1936 : Naissance de l’Association Départementale Isère Drac Romanche

 Créée en 1936 par le Conseil d’Etat, l’Association Départementale Isère Drac Romanche résulte d’une longue tradition de luttes solidaires contre les inondations.

Au sortir de la première guerre mondiale – et avec le souvenir des dégâts occasionnés dans le Grésivaudan par la crue de 1914 – de nombreuses initiatives sont prises au plus haut niveau de l’Etat. Tout en laissant aux riverains leur part de responsabilité et de financement, ce dernier souhaite assurer un meilleur contrôle des tâches et des finances, et ce dans le cadre d’un schéma d’aménagement maîtrisé.

Que faire ?
En 1926, une commission interministérielle est constituée en vue de rechercher les remèdes à apporter à la situation particulière de nos vallées. L’année suivante, cette commission décide l’ouverture d’un concours entre spécialistes des études et travaux hydrauliques. Présenté par l’entreprise Schneider, le projet retenu en 1929 préconise :
– l’exhaussement des digues de l’Isère et le dragage du lit
– la remise en état des canaux d’assainissement de la plaine
– la création de champs d’inondation pour écrêter les grandes crues
– la coupure des trois boucles de l’Isère à l’amont de Grenoble
– l’exhaussement des digues du Drac
– projet annexe : la protection de Bourg-d’Oisans sur la Romanche.

Approuvé par le Conseil Supérieur des Travaux Publics, ce projet aboutit sur une loi relative à l’exécution des travaux qui restent à la charge de l’Etat [1]. Le montage financier est alors novateur : l’Etat finance l’investissement à hauteur de 94,5 % (260 millions de francs de l’époque). Néanmoins, les travaux prévus par la loi ne furent jamais exécutés, à l’exception d’un dragage d’étude à l’amont de Saint-Gervais : le lit fut approfondi de 1 à 1,50 m sur une largeur de 50 m et sur une longueur de 2,5 km.

Un nouvel acteur
C’est dans ce contexte que, le 27 septembre 1936, le Conseil d’Etat adopte un décret créant l’Association Départementale des collectivités intéressées à l’aménagement des plaines de l’Isère et du Drac. Cette entité regroupe le département, les communes et les associations syndicales de la zone inondable de 1859. Outre le choix des travaux à engager, l’AD devait établir la part du financement revenant aux communes et associations syndicales, la percevoir et entretenir les ouvrages qui devant obligatoirement lui être remis dès leur achèvement. L’AD Isère Drac Romanche est donc née de la volonté de l’Etat d’obtenir une plus grande efficacité dans l’exécution des travaux d’aménagement des plaines de l’Isère et du Drac, mais aussi d’avoir un interlocuteur unique. En 1969, sur demande du Syndicat Unique de l’Oisans (SUO), la compétence de l’AD a été étendue à la vallée de la Romanche. L’établissement ainsi créé est depuis nommé : Association Départementale des collectivités intéressées aux travaux d’assainissement des plaines de l’Isère, du Drac et de la Romanche.

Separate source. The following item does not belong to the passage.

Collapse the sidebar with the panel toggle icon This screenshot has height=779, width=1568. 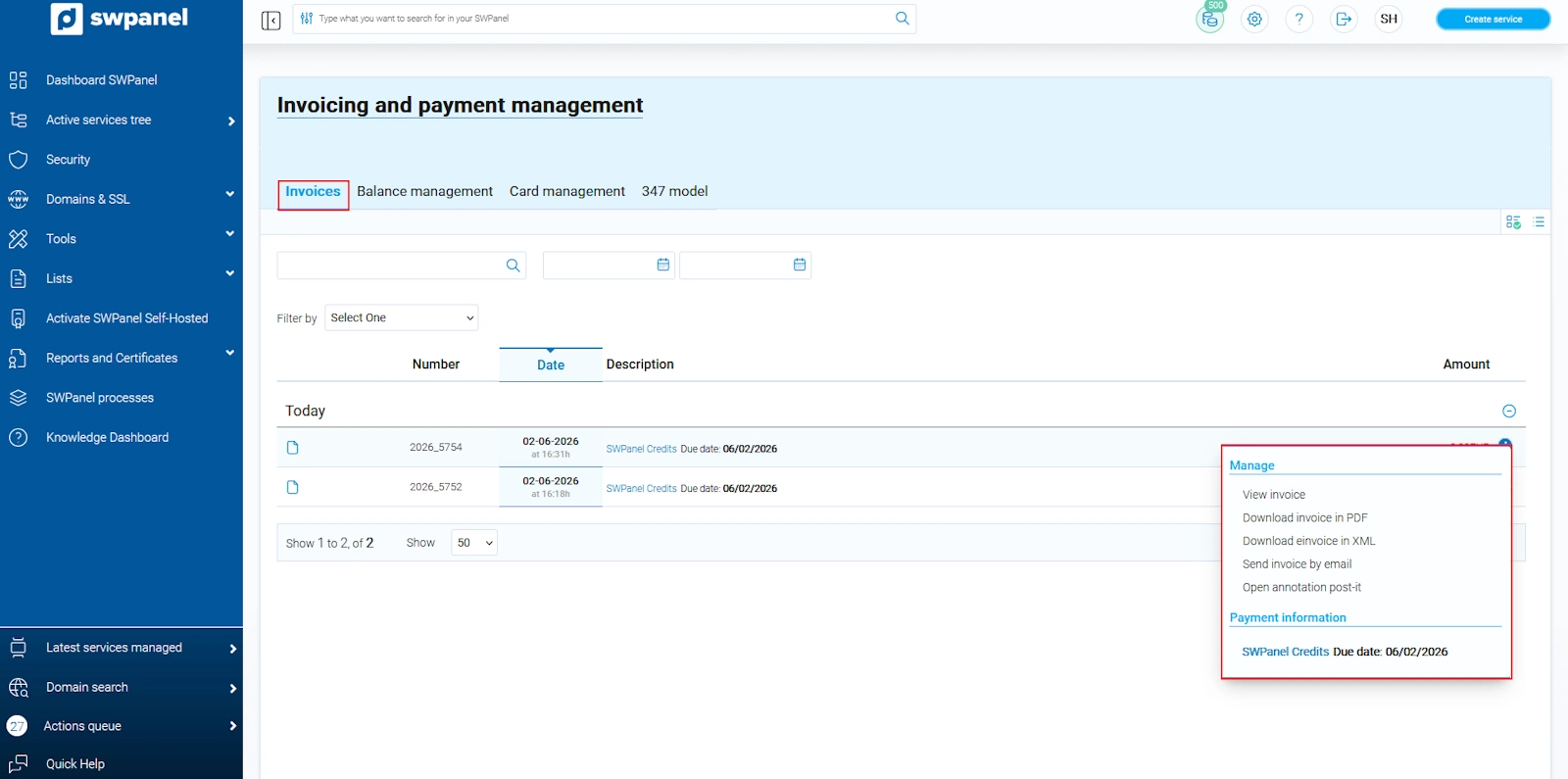271,21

Suite aux graves inondations de septembre 1940, une nouvelle loi sur l’aménagement et l’assainissement des plaines de l’Isère, du Drac et de la Romanche, est promulguée le 30 novembre 1941. Elle fixe à nouveau les conditions d’exécution de travaux s’inscrivant dans le cadre du projet Schneider de 1927. Mais l’exécution des travaux est une nouvelle fois différée du fait de la guerre. Des études hydrauliques sont toutefois réalisées à l’initiative des Ponts & Chaussées, avec la collaboration du laboratoire d’hydraulique Neyrpic, en vue de rechercher les lois de transport de débits solides dans l’Isère, et d’évaluer de façon aussi précise que possible l’importance de la sédimentation.

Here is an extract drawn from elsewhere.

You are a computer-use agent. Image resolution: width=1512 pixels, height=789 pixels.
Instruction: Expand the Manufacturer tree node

On le sait moins mais, en parallèle aux travaux de protection contre les crues, l’AD Isère Drac Romanche a également entrepris des travaux d’assainissement (plan d’équipement rural). De 1952 jusqu’à la fin des années 80, ces travaux consistaient essentiellement en la réfection des réseaux de canaux des associations syndicales. Jusque dans les années 90, le personnel et le matériel de l’AD étaient mis à leur disposition en vue d’assurer l’entretien des ouvrages d’assainissement et du réseau des canaux.